Queste cose vanno chieste, lette, sapute. Altrimenti sarebbe più facile pensare che Fabritius sia uno dei tanti cantori del quotidiano, di un intimismo locale e familiare più vicino alla banalità crepuscolare che a una ricerca estetica prefissata. Il passaggio sulla tela avviene attraverso una pittura polverosa che è fatta di acqua, di liquido, di soffio. Di fronte a una sua tela (in mostra ce ne sono di vari formati, dalle più grandi all’ingresso della galleria fino alla serie di acquerelli 12×12 cm raccolti in uno spazio sottostante), si prova una sensazione indefinibile di leggerezza, offuscamento, delicatezza.
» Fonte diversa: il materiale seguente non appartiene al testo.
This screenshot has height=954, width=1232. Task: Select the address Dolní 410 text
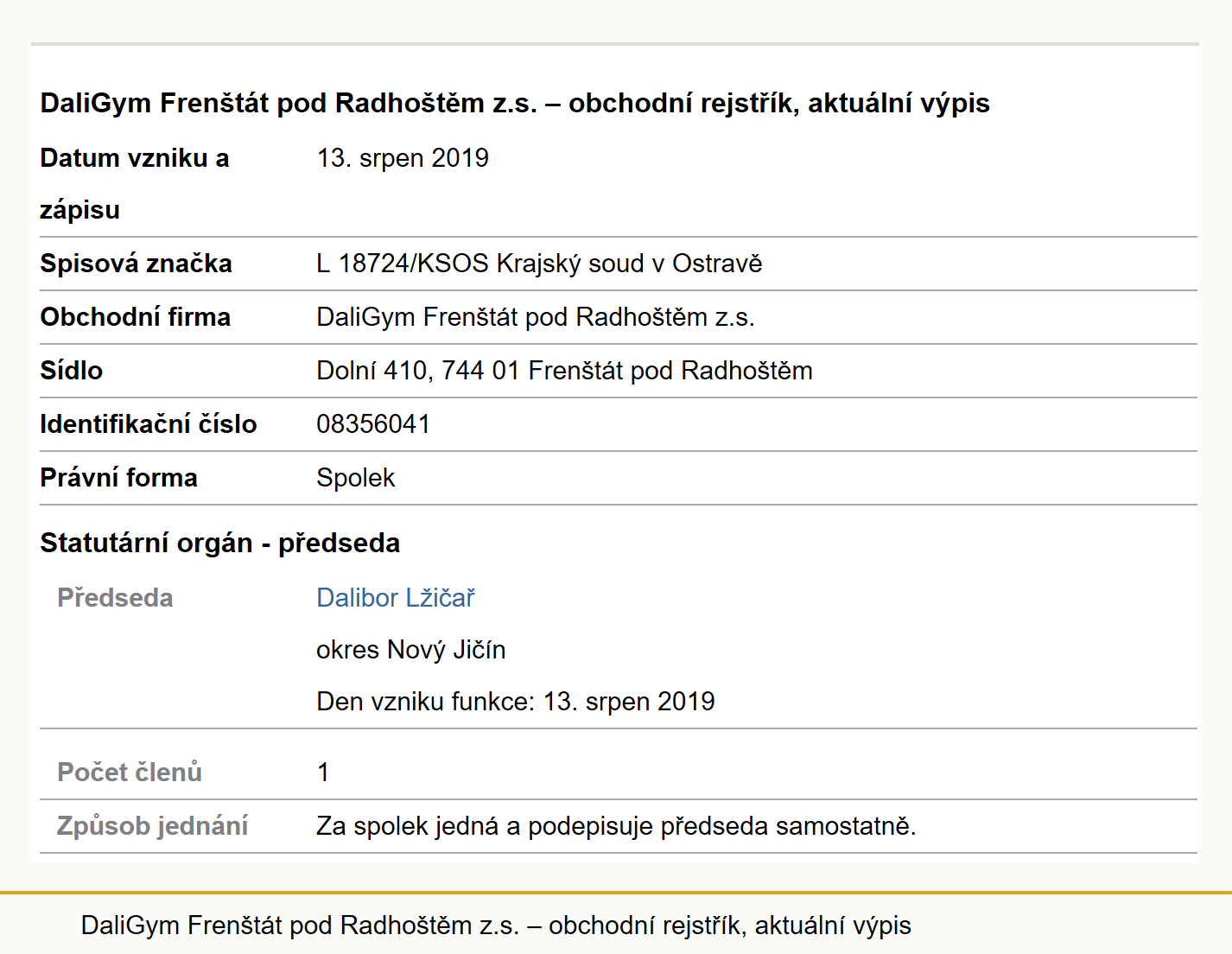coord(564,371)

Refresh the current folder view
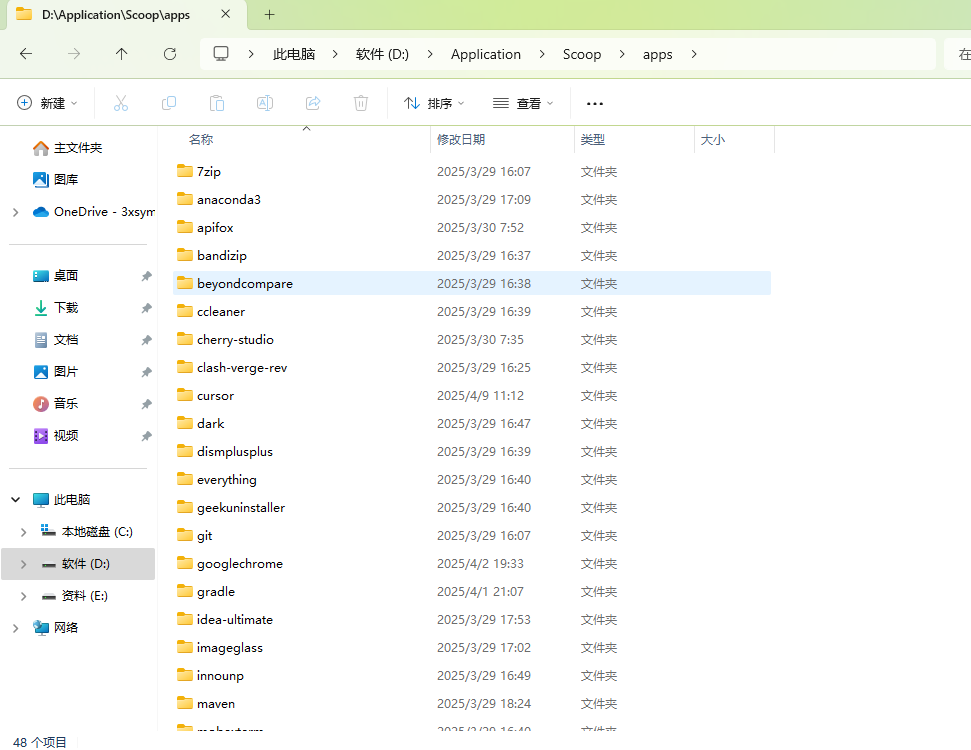click(x=170, y=54)
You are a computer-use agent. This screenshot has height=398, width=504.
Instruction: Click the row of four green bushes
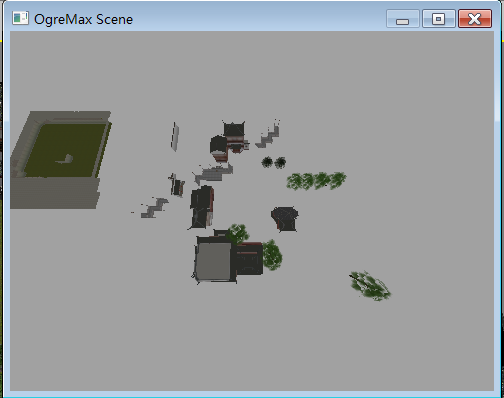[316, 181]
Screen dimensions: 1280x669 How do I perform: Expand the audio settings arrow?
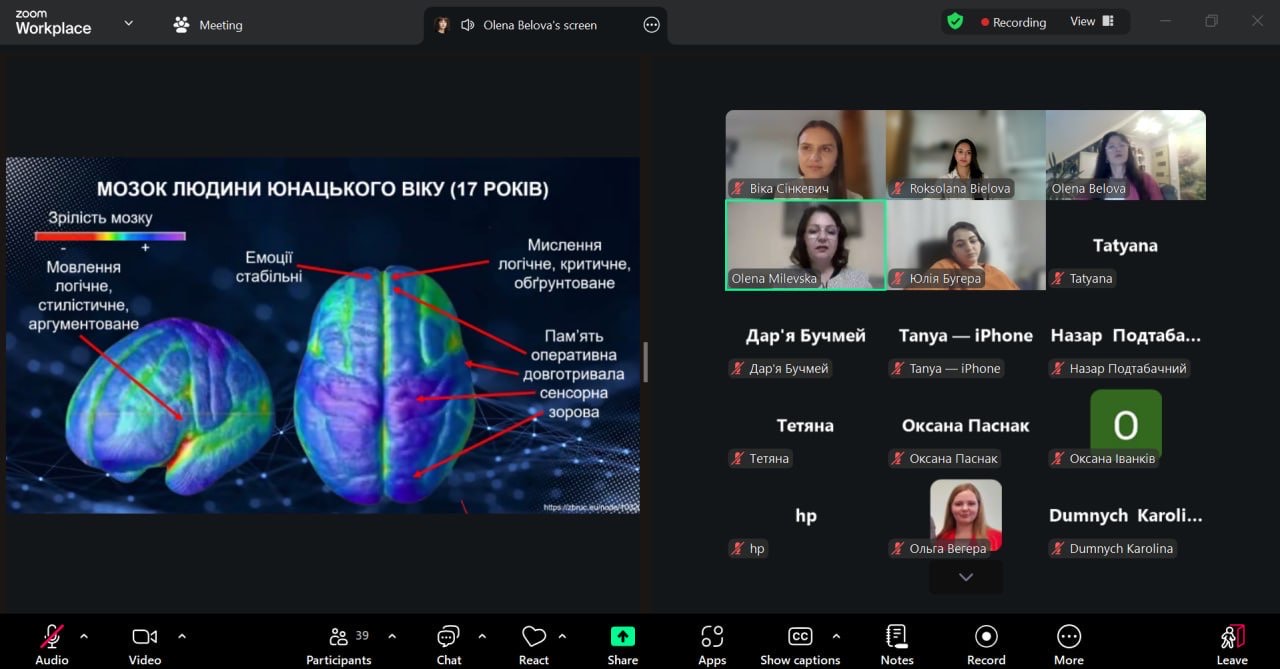[84, 636]
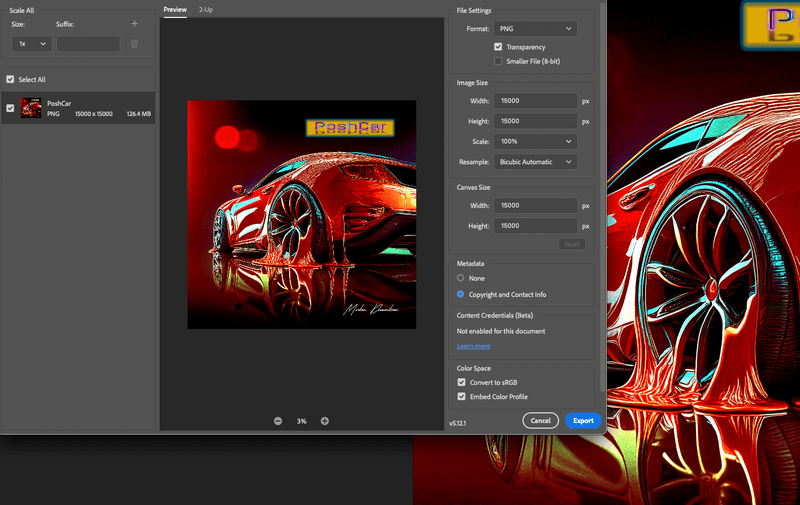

I volti, gli ambienti, i dettagli, le scene più animate (tutti, vale la pena ripeterlo, sistematicamente strappati al caso dell’offerta iconografica televisiva) sembrano immersi in uno scoloramento acquoso e sognante, che livella tutte le scelte figurative in un ovatta di irrealtà. La gamma cromatica, quasi conseguenza naturale, sceglie la lievità di una colorazione chiara e si tiene accuratamente lontana da un’eccessiva intrusione di nero, marrone, grigio. Dall’impressionismo al primo
Gerhard Richter, una tradizione amabile e raffinata, che fa della pittura un lieve esercizio di stile.
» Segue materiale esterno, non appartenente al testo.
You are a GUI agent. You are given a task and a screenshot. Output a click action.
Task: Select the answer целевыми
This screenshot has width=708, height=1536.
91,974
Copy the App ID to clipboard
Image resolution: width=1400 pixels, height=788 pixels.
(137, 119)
Resta da chiarire un solo perché. Dichiaratamente, le opere in mostra dovrebbero suscitare un’atmosfera di sospetto, di ambiguità. Ma ci risulta piuttosto difficile cogliere una simile sensazione. Forse si potrebbe parlare di una forma di “paura”. Paura nei confronti dell’eccessiva medializzazione del mezzo artistico, di rimanere troppo aderenti al mezzo mediatico. Da lì si parte, ma poi si preferisce allontanarsi, tornare verso la tradizione, alla fotografia e poi subito alla pittura, per scongiurare la superficialità della televisione e scegliere l’immortalità del mezzo artistico più universale.
È solo una possibile interpretazione. D’altro canto, il significato originale del verbo
suspicio non ha necessariamente una connotazione negativa: significa, più semplicemente,
guardare. Tutto questo, in fondo, è il modo con cui Tom Fabritius guardare al mondo e all’arte.